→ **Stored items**
^^^^^^^^^^^^^^^^
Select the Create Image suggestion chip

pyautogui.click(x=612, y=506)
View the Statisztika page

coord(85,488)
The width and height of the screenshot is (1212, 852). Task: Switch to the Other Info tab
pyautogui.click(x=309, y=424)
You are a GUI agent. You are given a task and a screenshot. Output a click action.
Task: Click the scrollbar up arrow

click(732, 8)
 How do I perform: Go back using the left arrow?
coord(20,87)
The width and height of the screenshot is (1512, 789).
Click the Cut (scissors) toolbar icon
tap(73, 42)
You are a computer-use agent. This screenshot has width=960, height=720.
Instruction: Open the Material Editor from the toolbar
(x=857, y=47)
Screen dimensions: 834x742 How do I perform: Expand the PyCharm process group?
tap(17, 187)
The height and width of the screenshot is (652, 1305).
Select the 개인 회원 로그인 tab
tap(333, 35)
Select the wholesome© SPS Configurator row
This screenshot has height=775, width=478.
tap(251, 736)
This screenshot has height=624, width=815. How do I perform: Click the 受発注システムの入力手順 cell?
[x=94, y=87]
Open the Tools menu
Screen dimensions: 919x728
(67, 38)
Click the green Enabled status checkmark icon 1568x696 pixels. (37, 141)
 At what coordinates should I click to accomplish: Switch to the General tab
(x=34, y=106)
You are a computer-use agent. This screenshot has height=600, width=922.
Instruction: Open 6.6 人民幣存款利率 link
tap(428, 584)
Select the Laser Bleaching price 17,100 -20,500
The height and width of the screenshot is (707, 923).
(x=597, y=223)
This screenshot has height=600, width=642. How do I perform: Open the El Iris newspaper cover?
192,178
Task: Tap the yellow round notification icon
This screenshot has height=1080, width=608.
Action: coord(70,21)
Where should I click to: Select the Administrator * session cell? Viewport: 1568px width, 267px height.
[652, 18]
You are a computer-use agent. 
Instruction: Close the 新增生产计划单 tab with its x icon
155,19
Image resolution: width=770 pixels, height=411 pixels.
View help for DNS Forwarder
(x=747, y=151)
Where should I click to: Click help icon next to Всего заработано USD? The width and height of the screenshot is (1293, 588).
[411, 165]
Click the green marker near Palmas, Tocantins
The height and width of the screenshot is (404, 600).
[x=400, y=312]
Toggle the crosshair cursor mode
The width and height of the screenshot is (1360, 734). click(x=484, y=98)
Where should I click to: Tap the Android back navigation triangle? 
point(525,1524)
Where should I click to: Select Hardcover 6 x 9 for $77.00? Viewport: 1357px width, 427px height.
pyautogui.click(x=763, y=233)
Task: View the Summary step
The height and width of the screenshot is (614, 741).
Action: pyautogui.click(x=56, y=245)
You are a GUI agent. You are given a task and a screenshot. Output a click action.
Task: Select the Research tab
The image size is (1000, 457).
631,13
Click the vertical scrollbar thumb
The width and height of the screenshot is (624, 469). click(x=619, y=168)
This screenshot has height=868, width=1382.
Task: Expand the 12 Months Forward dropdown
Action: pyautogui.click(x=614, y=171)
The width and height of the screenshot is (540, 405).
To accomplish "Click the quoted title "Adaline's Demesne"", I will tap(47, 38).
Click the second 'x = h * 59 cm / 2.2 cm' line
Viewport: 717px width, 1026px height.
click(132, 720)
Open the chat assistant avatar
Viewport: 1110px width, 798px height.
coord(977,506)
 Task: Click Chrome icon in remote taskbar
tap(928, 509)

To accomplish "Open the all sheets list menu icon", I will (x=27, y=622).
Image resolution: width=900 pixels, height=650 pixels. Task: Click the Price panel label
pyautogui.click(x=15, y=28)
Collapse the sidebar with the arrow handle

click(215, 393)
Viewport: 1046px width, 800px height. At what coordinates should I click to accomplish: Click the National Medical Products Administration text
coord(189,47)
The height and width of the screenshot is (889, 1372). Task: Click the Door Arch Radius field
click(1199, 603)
^^^^^^^^^^^^^^^^
→ **What is needed**
Every entry is to be restated word for word, with nothing dropped.

→ **Solution for this task**
Select the Create Image suggestion chip

pyautogui.click(x=612, y=506)
View the Statisztika page

coord(85,488)
The width and height of the screenshot is (1212, 852). Task: Switch to the Other Info tab
pyautogui.click(x=309, y=424)
You are a GUI agent. You are given a task and a screenshot. Output a click action.
Task: Click the scrollbar up arrow

click(732, 8)
 How do I perform: Go back using the left arrow?
coord(20,87)
The width and height of the screenshot is (1512, 789).
Click the Cut (scissors) toolbar icon
tap(73, 42)
You are a computer-use agent. This screenshot has width=960, height=720.
Instruction: Open the Material Editor from the toolbar
(x=857, y=47)
Screen dimensions: 834x742 How do I perform: Expand the PyCharm process group?
tap(17, 187)
The height and width of the screenshot is (652, 1305).
Select the 개인 회원 로그인 tab
tap(333, 35)
Select the wholesome© SPS Configurator row
This screenshot has height=775, width=478.
tap(251, 736)
This screenshot has height=624, width=815. How do I perform: Click the 受発注システムの入力手順 cell?
[x=94, y=87]
Open the Tools menu
Screen dimensions: 919x728
(67, 38)
Click the green Enabled status checkmark icon 1568x696 pixels. (37, 141)
 At what coordinates should I click to accomplish: Switch to the General tab
(x=34, y=106)
You are a computer-use agent. This screenshot has height=600, width=922.
Instruction: Open 6.6 人民幣存款利率 link
tap(428, 584)
Select the Laser Bleaching price 17,100 -20,500
The height and width of the screenshot is (707, 923).
(x=597, y=223)
This screenshot has height=600, width=642. How do I perform: Open the El Iris newspaper cover?
192,178
Task: Tap the yellow round notification icon
This screenshot has height=1080, width=608.
Action: coord(70,21)
Where should I click to: Select the Administrator * session cell? Viewport: 1568px width, 267px height.
[652, 18]
You are a computer-use agent. 
Instruction: Close the 新增生产计划单 tab with its x icon
155,19
Image resolution: width=770 pixels, height=411 pixels.
View help for DNS Forwarder
(x=747, y=151)
Where should I click to: Click help icon next to Всего заработано USD? The width and height of the screenshot is (1293, 588).
[411, 165]
Click the green marker near Palmas, Tocantins
The height and width of the screenshot is (404, 600).
[x=400, y=312]
Toggle the crosshair cursor mode
The width and height of the screenshot is (1360, 734). click(x=484, y=98)
Where should I click to: Tap the Android back navigation triangle? 
point(525,1524)
Where should I click to: Select Hardcover 6 x 9 for $77.00? Viewport: 1357px width, 427px height.
pyautogui.click(x=763, y=233)
Task: View the Summary step
The height and width of the screenshot is (614, 741).
Action: pyautogui.click(x=56, y=245)
You are a GUI agent. You are given a task and a screenshot. Output a click action.
Task: Select the Research tab
The image size is (1000, 457).
631,13
Click the vertical scrollbar thumb
The width and height of the screenshot is (624, 469). click(x=619, y=168)
This screenshot has height=868, width=1382.
Task: Expand the 12 Months Forward dropdown
Action: pyautogui.click(x=614, y=171)
The width and height of the screenshot is (540, 405).
To accomplish "Click the quoted title "Adaline's Demesne"", I will tap(47, 38).
Click the second 'x = h * 59 cm / 2.2 cm' line
Viewport: 717px width, 1026px height.
click(132, 720)
Open the chat assistant avatar
Viewport: 1110px width, 798px height.
coord(977,506)
 Task: Click Chrome icon in remote taskbar
tap(928, 509)

To accomplish "Open the all sheets list menu icon", I will (x=27, y=622).
Image resolution: width=900 pixels, height=650 pixels. Task: Click the Price panel label
pyautogui.click(x=15, y=28)
Collapse the sidebar with the arrow handle

click(215, 393)
Viewport: 1046px width, 800px height. At what coordinates should I click to accomplish: Click the National Medical Products Administration text
coord(189,47)
The height and width of the screenshot is (889, 1372). Task: Click the Door Arch Radius field
click(1199, 603)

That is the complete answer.